Pistol Shrimp
Snapping Shrimp
What is a Pistol Shrimp?
A pistol shrimp also known as a snapping shrimp. Snapping shrimp are common in seagrasses, oyster reefs, and coral reefs. In Florida, they can also be abundant in mangrove areas.
The pistol shrimp reaches 1.25-1.75 inches in length. Body color is usually a translucent green, often with bright red or orange tones on the tips of the claw, and a blue or purple color on parts of the tail and along the sides. The walking legs are pale red. First legs have unequal size claws. The larger claw is notched along both the outer and inner edges where the fingers meet the base of the claw, and usually has white blotches, antennae are longer than the body length .
Habitat
The pistol shrimp is found in the low tide zone with is mostly submerged. It is only exposed at the point of low tides and for a longer period of time during extremely low tides, organisms in this zone generally are not well adapted to periods of dryness and temperature extremes. Creatures in this area can grow to larger sizes because there is more energy in the localised ecosystem and because marine vegetation can grow to much greater sizes than in the other three intertidal subregions due to the better water coverage. The water is shallow enough to allow plenty of light to reach the vegetation to allow substantial photosynthetic activity, and the salinity is at almost normal levels. This area is also protected from large predators such as large fish because of the wave action and the water still being relatively shallow.
Food Chain
Pistol Shrimp are an important part of the marine food chain. They are eaten by a variety of fish as well as sea mammals like seals, and whales.
Humans also eat shrimp.
The Pistol Shrimp mainly eats other shrimp, small fish or crabs, and plankton.
Defense
The main defense of a pistol shrimp is snapping it's over-sized claw shut, and firing a powerful high speed
bubble to stun it's prey. When the bubble starts to disintegrate it reaches the temperature of the sun that is equivalent to 4,700 degrees Celsius.
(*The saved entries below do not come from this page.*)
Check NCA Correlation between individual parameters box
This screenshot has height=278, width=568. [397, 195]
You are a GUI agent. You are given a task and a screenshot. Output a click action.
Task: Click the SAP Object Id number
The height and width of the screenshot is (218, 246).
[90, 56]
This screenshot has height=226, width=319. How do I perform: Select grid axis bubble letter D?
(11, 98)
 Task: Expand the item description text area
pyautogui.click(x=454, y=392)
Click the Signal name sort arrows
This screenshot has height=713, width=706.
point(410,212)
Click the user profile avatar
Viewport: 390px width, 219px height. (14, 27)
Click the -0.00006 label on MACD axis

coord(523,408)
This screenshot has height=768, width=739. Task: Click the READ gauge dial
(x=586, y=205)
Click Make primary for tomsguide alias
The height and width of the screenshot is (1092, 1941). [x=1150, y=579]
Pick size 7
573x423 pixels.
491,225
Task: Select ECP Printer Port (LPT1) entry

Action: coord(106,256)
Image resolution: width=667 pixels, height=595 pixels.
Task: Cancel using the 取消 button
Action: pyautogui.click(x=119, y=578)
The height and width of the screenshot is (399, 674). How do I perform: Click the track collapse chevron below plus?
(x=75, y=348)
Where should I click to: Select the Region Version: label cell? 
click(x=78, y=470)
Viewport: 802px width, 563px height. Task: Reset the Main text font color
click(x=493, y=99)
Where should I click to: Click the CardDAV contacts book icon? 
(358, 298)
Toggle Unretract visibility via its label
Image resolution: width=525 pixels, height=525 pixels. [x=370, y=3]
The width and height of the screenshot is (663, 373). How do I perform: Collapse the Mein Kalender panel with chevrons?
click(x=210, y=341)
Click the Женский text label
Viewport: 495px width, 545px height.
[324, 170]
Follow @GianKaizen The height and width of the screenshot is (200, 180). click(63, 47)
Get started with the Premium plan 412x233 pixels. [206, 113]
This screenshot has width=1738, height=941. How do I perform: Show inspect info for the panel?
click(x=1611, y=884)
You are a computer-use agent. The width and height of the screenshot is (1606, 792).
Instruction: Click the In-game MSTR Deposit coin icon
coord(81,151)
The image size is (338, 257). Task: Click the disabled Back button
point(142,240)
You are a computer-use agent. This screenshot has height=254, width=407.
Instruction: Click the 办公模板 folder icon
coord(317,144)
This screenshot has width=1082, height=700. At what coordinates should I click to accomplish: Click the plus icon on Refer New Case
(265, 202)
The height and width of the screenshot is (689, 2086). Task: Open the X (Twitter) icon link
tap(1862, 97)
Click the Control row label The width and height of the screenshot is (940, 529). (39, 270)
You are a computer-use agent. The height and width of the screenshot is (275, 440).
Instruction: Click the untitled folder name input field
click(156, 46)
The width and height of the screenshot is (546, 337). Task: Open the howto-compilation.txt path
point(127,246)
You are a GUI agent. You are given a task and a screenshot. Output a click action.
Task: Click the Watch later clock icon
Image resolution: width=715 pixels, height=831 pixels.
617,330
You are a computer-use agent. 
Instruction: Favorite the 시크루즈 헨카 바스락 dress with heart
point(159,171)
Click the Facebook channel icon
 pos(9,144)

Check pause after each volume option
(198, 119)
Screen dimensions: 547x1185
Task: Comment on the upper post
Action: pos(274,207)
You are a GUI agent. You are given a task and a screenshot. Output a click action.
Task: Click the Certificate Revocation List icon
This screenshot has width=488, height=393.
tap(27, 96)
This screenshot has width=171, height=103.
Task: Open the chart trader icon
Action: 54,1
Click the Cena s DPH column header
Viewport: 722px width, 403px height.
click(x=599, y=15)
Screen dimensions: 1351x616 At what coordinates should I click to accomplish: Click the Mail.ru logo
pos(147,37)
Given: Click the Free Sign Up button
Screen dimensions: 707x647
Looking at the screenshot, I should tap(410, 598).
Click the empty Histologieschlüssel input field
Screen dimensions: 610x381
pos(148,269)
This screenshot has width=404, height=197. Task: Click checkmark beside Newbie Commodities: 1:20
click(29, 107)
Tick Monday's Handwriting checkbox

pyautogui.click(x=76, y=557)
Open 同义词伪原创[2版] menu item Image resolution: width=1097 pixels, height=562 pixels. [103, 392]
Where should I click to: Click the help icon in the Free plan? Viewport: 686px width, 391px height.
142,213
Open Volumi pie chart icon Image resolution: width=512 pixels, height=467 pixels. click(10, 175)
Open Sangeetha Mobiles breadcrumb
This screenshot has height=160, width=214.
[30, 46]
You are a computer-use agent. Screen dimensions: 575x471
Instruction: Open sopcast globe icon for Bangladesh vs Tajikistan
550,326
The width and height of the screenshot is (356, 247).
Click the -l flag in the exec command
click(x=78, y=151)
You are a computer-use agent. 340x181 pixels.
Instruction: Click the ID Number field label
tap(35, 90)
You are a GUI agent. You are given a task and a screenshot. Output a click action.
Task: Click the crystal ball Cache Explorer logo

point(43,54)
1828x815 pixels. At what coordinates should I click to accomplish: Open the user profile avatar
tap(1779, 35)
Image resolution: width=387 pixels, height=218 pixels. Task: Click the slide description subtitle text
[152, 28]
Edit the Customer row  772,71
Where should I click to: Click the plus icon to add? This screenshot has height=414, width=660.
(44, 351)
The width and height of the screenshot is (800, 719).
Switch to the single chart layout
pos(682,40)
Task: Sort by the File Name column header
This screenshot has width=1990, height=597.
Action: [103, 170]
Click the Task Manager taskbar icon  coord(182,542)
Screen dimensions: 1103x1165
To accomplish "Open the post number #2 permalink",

Snapping shrimp hold their large claws open while hunting, and when prey is encountered, the closing of the claw occurs so quickly that water pressure around the claw changes rapidly. This results in cavitation - the production of a bubble in the water that implodes as the pressure returns to normal. It is the bursting of
this bubble that produces the characteristic snapping sound which stuns prey so they can be captured.
Defense Help
Another interesting defense of the pistol shrimp is it's symbiotic relationship with the Goby fish. The Goby
fish shares the burrow with the pistol shrimp and warns it when predators are near ,then the pistol shrimp uses it's defense to protect both of them.
Life Cycle
The shrimp emerge as tiny floating organisms, a component of zooplankton. After growing, they sink to the bottom of the ocean where they will live. Female shrimp lay over a thousand egg, which are attached to her swimming legs. As a shrimp grows, it often molts (losing it's old shell and grows a new one).